Filmografia de Aki Kaurismäki:
1981 Saimaa-ilmiö
(The Saimaa Gesture) - co-dirigido por Mika Kaurismäki
1983 Rikos ja rangaistus (Crime e Castigo)
1985 Calamari Union
1986 Sombras no Paraíso (Varjoja paratiisissa)
1986 Rocky VI - curta-metragem
1987 Hamlet vai à Luta (Hamlet liikemaailmassa)
1987 Thru the Wire - curta-metragem
1888 Ariel
1989 Os Cowboys de Leningrado Vão Para a América (Leningrad
Cowboys Go America)
1989 Likaiset kadet (Dirty Hands) - filme para TV
1990 A Mocinha da Fábrica de Fósforos (Tulitikkutehtaan
tyttö)
1991 Contratei um Matador Profissional (I Hired a Contract Killer)
1991 Those Were the Days - curta-metragem
1992 Boheemielämää (La vie de bohème)
1992 These Boots - curta-metragem
1993 Total Balalaika Show
1993 Os Cowboys de Leningrado Encontram Moisés (Leningrad Cowboys
Meet Moses)
1994 Se Cuida, Tatiana (Pidä huivista kiini, Tatjana)
1996 Nuvens Passageiras (Kauas pilvet karkaavat)
1998 Juha
2002 O Homem sem Passado (Mies vailla menneisyyttä)
Citações de Aki Kaurismäki:
"Se os Estados Unidos não querem um
iraniano, duvido que tenham qualquer utilidade para um finlandês.
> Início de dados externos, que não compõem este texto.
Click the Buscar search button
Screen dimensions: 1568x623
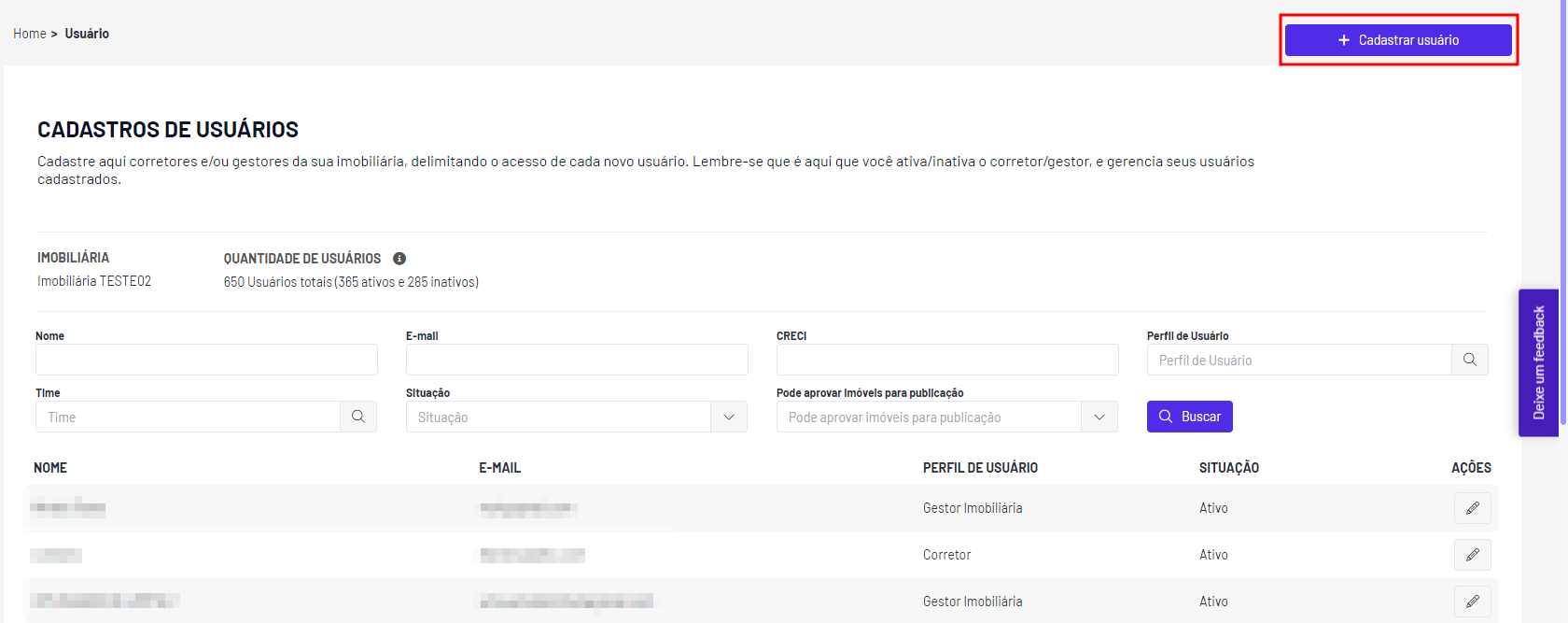click(x=1190, y=417)
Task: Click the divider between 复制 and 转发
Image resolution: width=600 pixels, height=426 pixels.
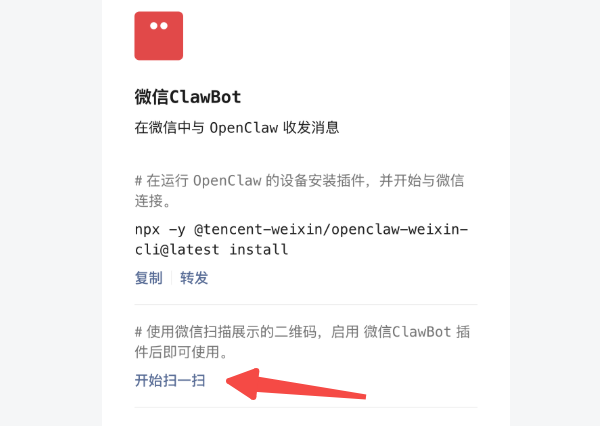Action: (171, 278)
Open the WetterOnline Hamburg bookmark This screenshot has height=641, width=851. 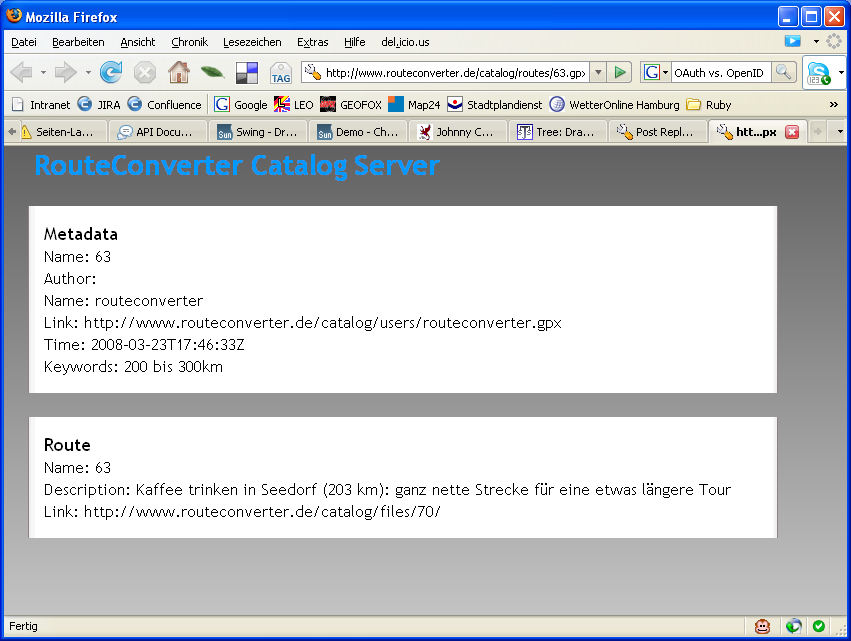[x=614, y=104]
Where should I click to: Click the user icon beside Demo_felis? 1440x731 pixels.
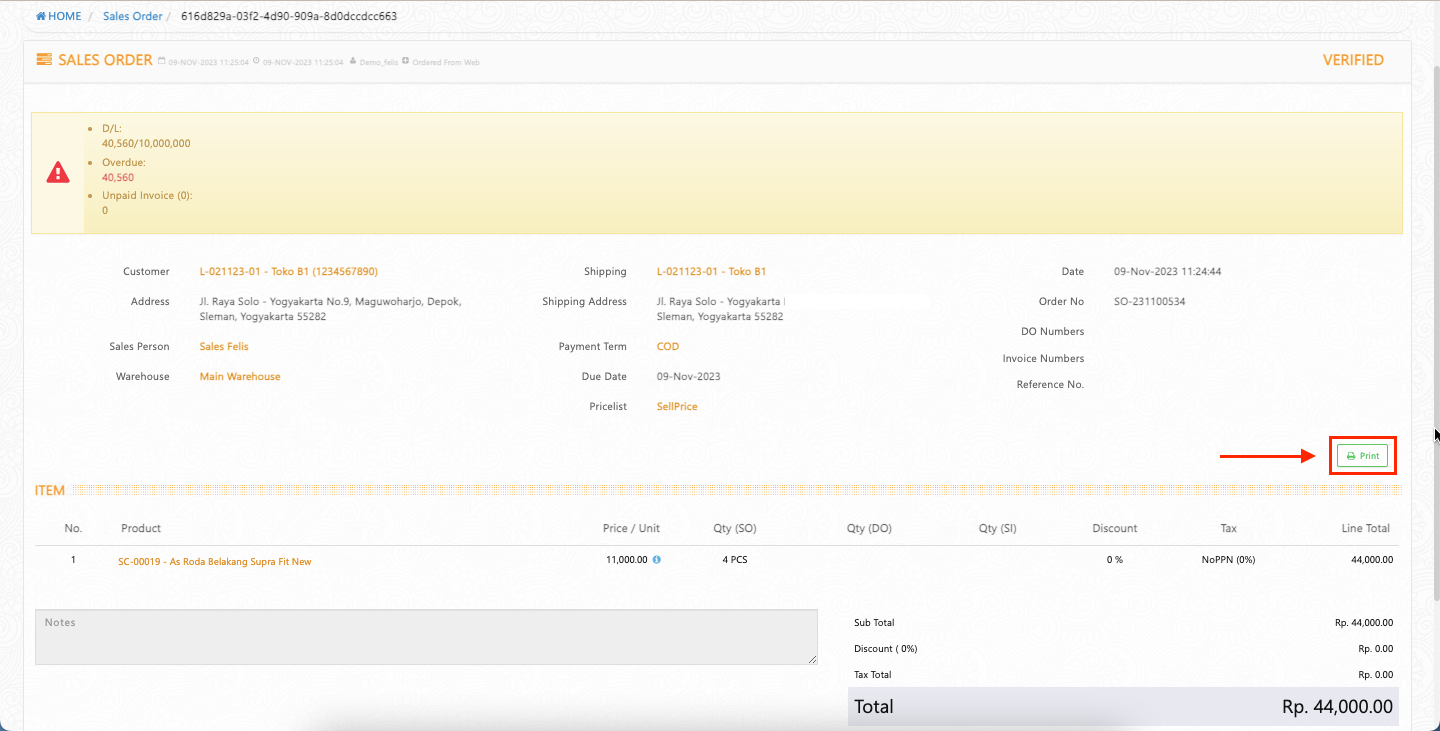[x=353, y=62]
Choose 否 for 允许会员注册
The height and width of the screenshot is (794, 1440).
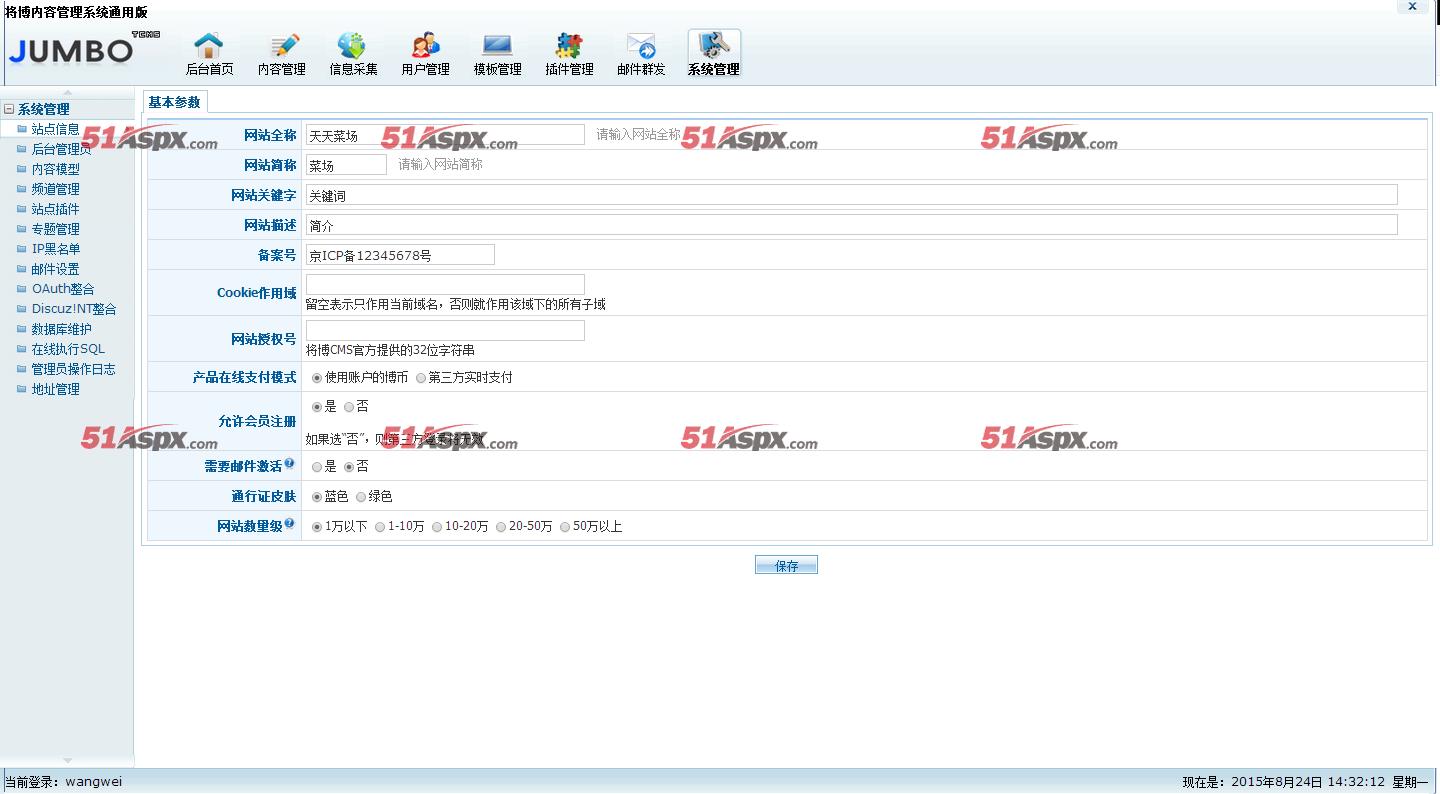(x=349, y=407)
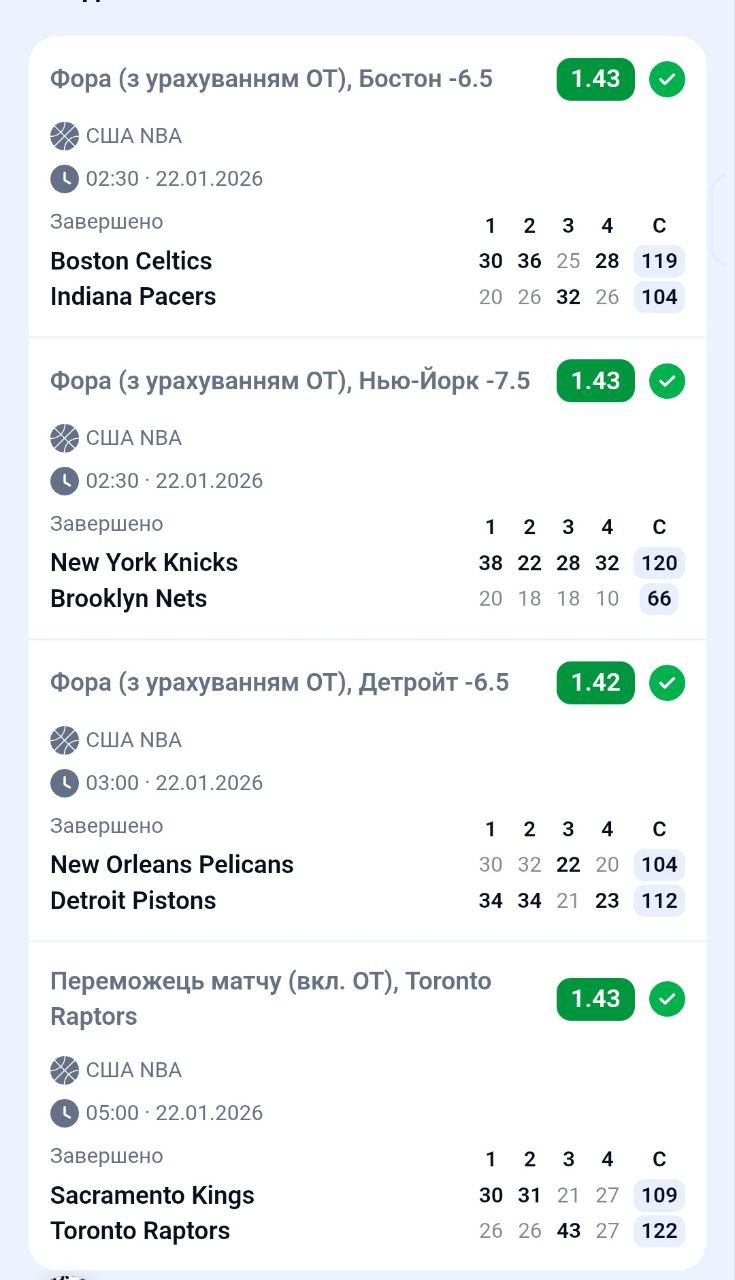
Task: Open Detroit Pistons team name
Action: point(133,901)
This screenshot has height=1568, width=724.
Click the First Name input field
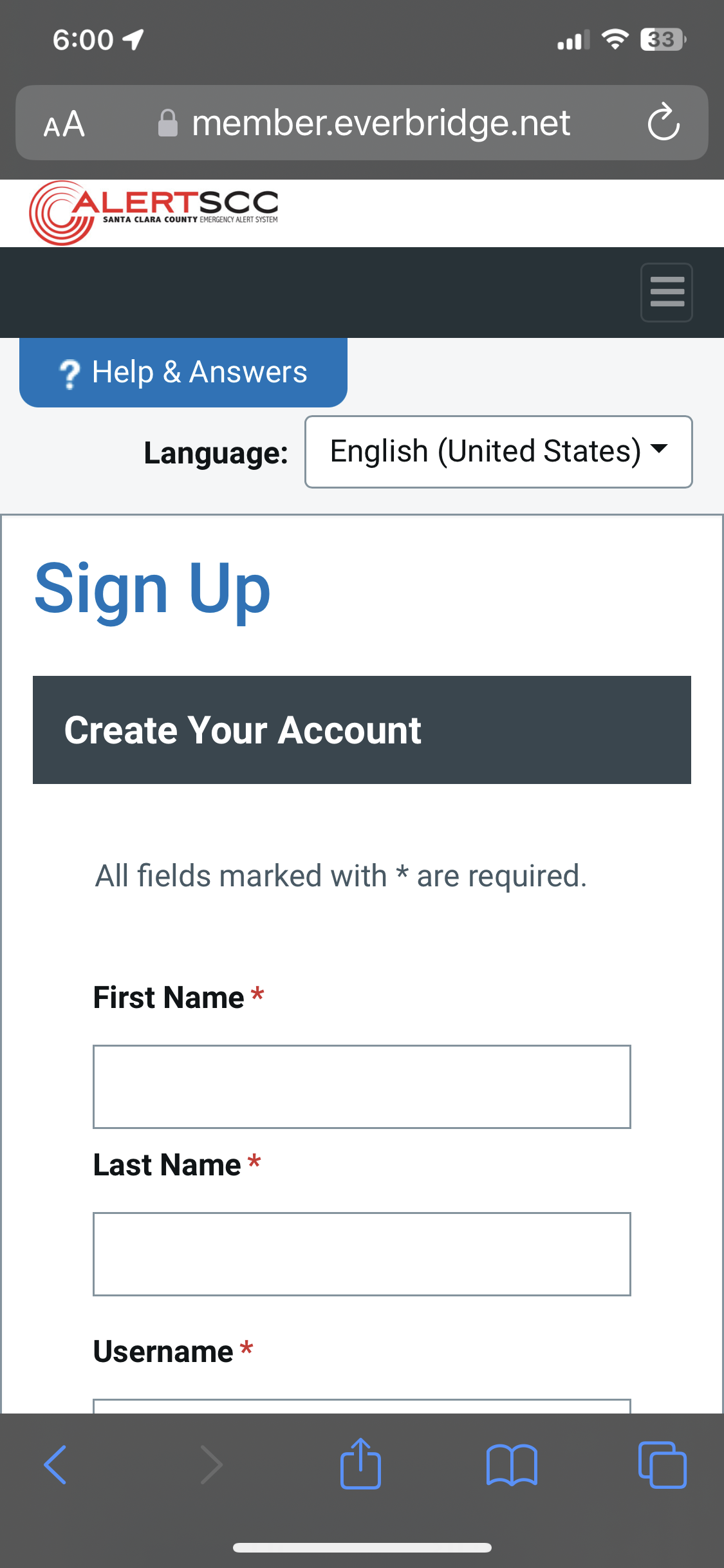362,1087
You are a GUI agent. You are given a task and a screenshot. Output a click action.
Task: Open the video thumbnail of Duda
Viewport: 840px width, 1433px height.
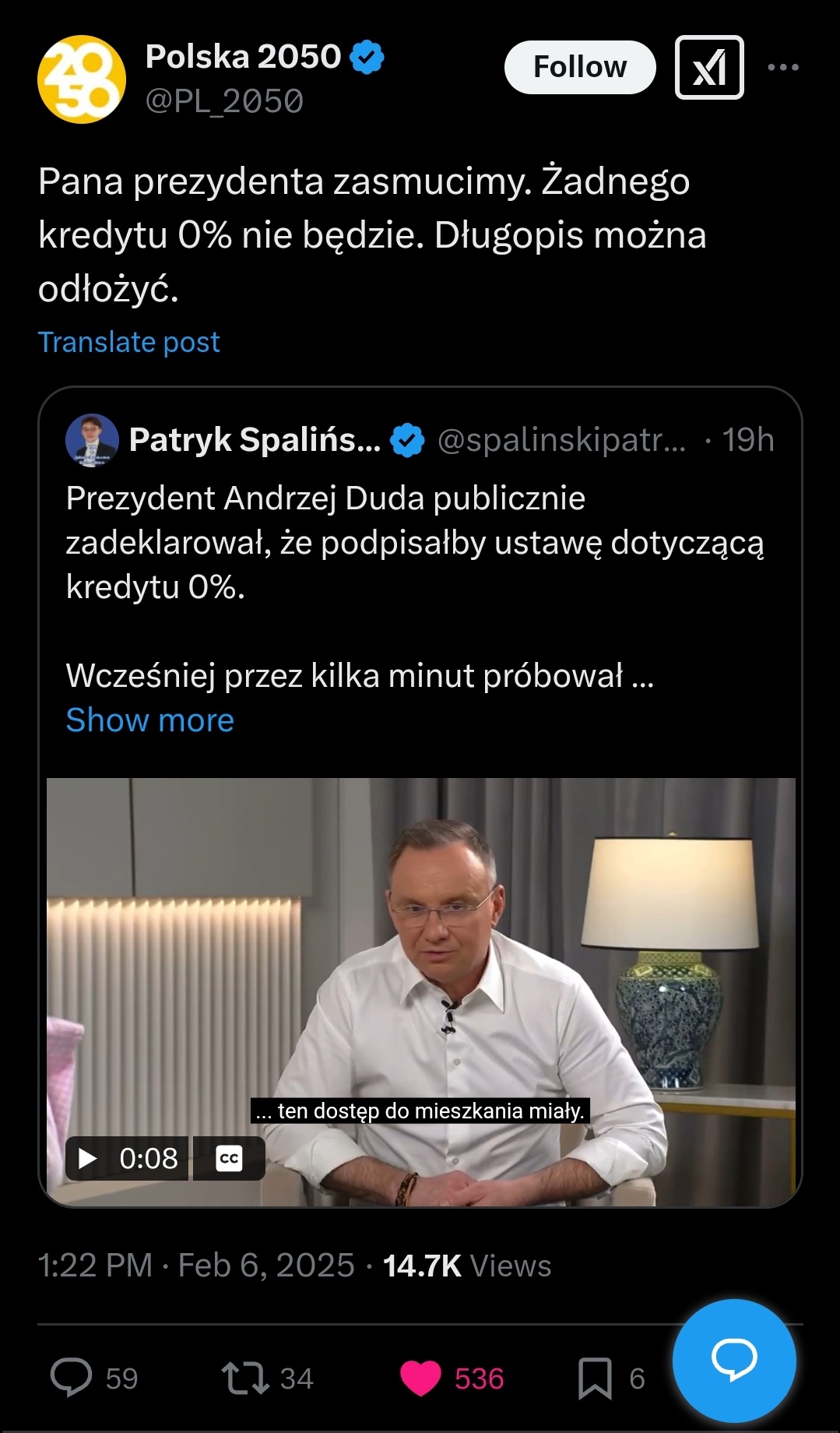(x=467, y=974)

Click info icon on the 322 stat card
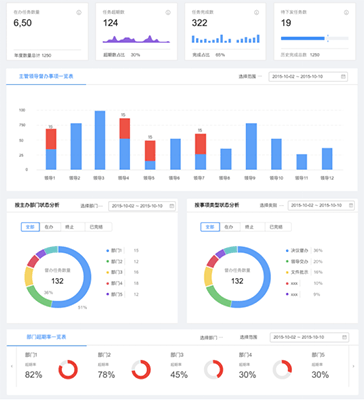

Nem petróleo nós temos..." (declaração dada
ao recusar o convite para comparecer ao Festival de Cinema de Nova York,
depois que Abbas Kiarostami teve seu visto negado)
"Se você afina um filme em um tom minimalista,
o acender de um fósforo torna-se dramático".
"A vida serve para que criemos uma moral
pessoal que nos permita respeitar a natureza, respeitar o ser humano e,
por consequência, seguir essa moral."